Alexander Merriles attended North Berwick Public School from 1890 to 1895, and then North Berwick High School from 1895 to 1899 where he was a pupil-teacher. He took the Leaving certificate examinations, passing at Higher grade in English and Mathematics in 1896, and at Higher grade in French and Latin in the following year. After having passed Preliminary Examination he first matriculated at Edinburgh University in October 1899. He also attended Moray House Training College, Edinburgh, between 1899 and 1902. He was issued with the General Certificate in July 1902, and it was endorsed in 1914.
At Edinburgh University, among the courses Merriles took at Ordinary level were Latin, Education, Mathematics, Natural Philosophy, and English. He studied Intermediate Honours Mathematics in session 1902-03, then Advanced Honours Mathematics from 1903 to 1905. During the years 1903 to 1905 he also took courses in Dynamics, Thermodynamics, Electrokinetics, Advanced Dynamics, Wave theory, and Quaternions. He graduated M.A. with First Class Honours in Mathematics and Natural Philosophy in April 1905. In July of the same year he also graduated with a B.Sc. (Pure). During his period as an undergraduate at Edinburgh University, Merriles also taught arithmetic and mathematics at Moray House Practising School, both Elementary and Upper, between May 1902 and October 1904.
After graduating Merriles taught mathematics and science at the Edinburgh Provincial Training College from April 1905 to September 1919. He took a break from his teaching during World War I when he served as an officer in the Royal Scots. He was appointed to George Watson's Ladies College, Edinburgh, on 16 September 1919. He spent the rest of his career at George Watson's Ladies College, retiring in 1945. Here is an quote from The George Square Chronicle of December 1945:-
A somewhat crushed felt hat appeared for a moment above a line of girls and an eager voice exclaimed: "Here comes Sandy!" Alas! it was a false alarm. When the owner of the felt hat was fully revealed, he turned out to be a total stranger. But we live in hopes. For a feeling almost akin to dismay passed through the school when it was announced at the end of last session that Mr Merriles had ended his long period of service - more than twenty-five years - as principal teacher of Mathematics in George Square. To the school he gave undivided allegiance. It was in one sense his only school. A spell of lecturing at Moray House, disrupted by the Great War, when he served as an officer in the Royal Scots, then more Moray House, and then George Square, sums up his teaching career. His brilliance as a mathematician was outstanding and hardly needs mentioning here, except to point out that the same keen intellect that could follow the abstrusest of mathematical speculations was always at the service of the youngest of the juniors, whose work he supervised with the greatest of care and interest.

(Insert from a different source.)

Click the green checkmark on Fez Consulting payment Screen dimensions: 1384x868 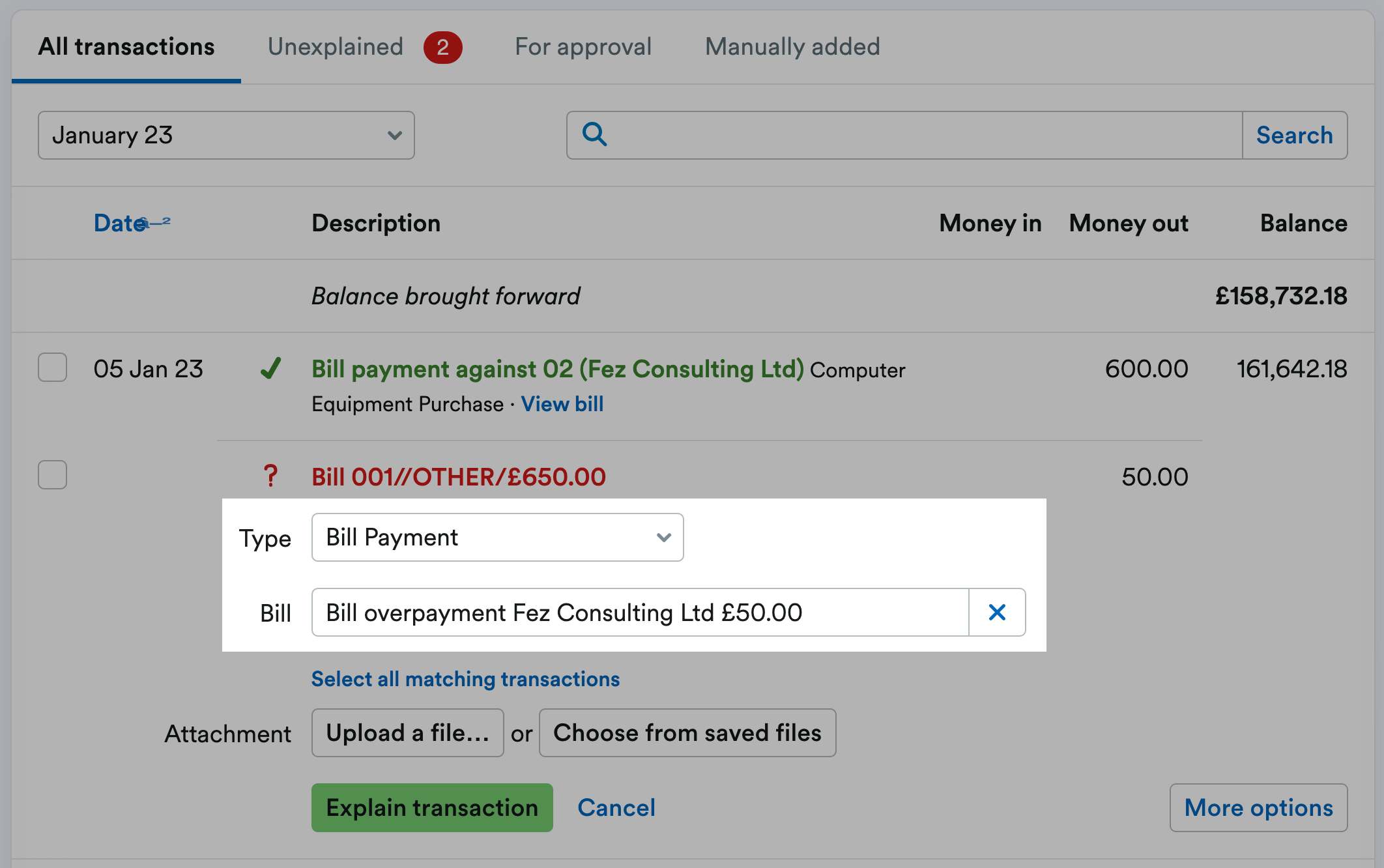[272, 369]
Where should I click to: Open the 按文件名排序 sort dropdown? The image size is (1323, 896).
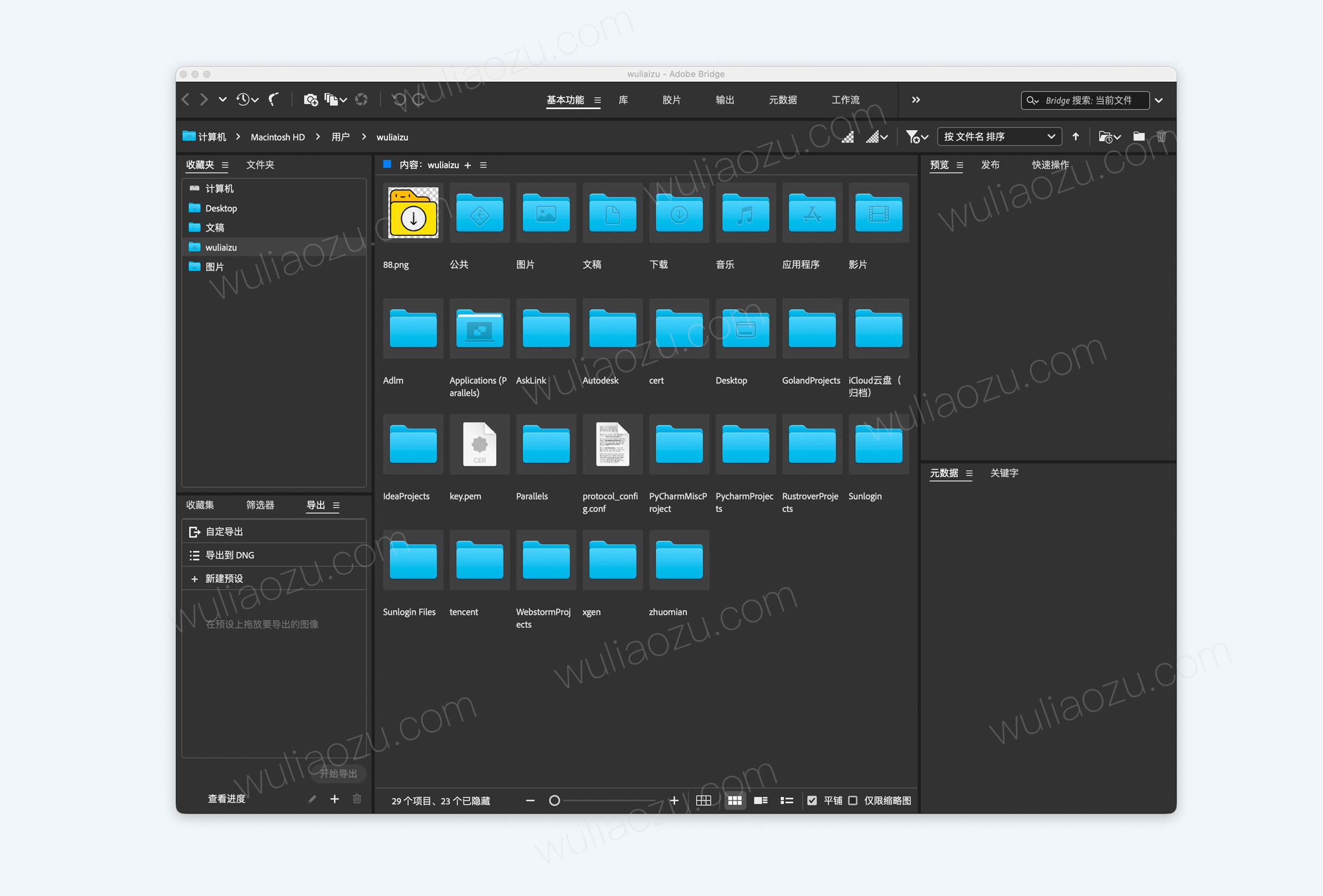coord(999,137)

But possibly the most remarkable thing about him was the catholicity of his tastes. As a young man he was a mighty golfer. He belonged to the era in which the small boy on the Scottish coastal strip was given by his mother a solid "gutty" ball and a cleek and sent forth to the public course to amuse himself and keep out of mischief. It was a school in which Scotland produced many champions, and Mr Merriles himself was just short of the championship class, though latterly he never handled a club; just as he - a connoisseur in tobacco - entirely gave up smoking.
Mathematics and music seem to have strong affinities, and so it was in his case. Music, and particularly orchestral music, was his delight. And here he rendered a great and possibly a unique service to the school. He was founder of the Gramophone Club, an institution which will likely be permanent and which enables a select band of kindred spirits to discover, study and exploit the musical treasures that are hidden away in a series of gramophone records. After music came art. Although not an unqualified admirer of some of the modern school, he could pass many happy hours in an art gallery, and it is characteristic that, when he was asked what he would like as a parting gift from his colleagues, he selected - a picture. Like many of the older generation of teachers, he had been compelled in his youth to study drawing, and sometimes, in a slightly sardonic mood, would remind his friends that he held the certificates requisite to qualify him to teach that subject. Throughout the whole of his career in George Square he acted as business manager of The George Square Chronicle. He summoned the meetings, drew up the agenda, kept the minutes, and, above all, looked after the accounts. So successful was he in his management that practically every year showed a credit balance and an addition to the steadily growing reserve fund.
But when all this is said, it is merely a record of external activities, the veneer or polish on the surface of the solid substance underneath. Here, as ever, it was the man that counted, and no one who came in contact with Mr Merriles was ever long in doubt that here was a man of sterling character, a warm and true friend, a wise counsellor, and a brilliant scholar. His memory will be long cherished in George Square by both staff and pupils; and we hope that the day is not far distant when the authentic soft felt hat with its proper owner beneath it will be seen making its way up the steps into 5 George Square.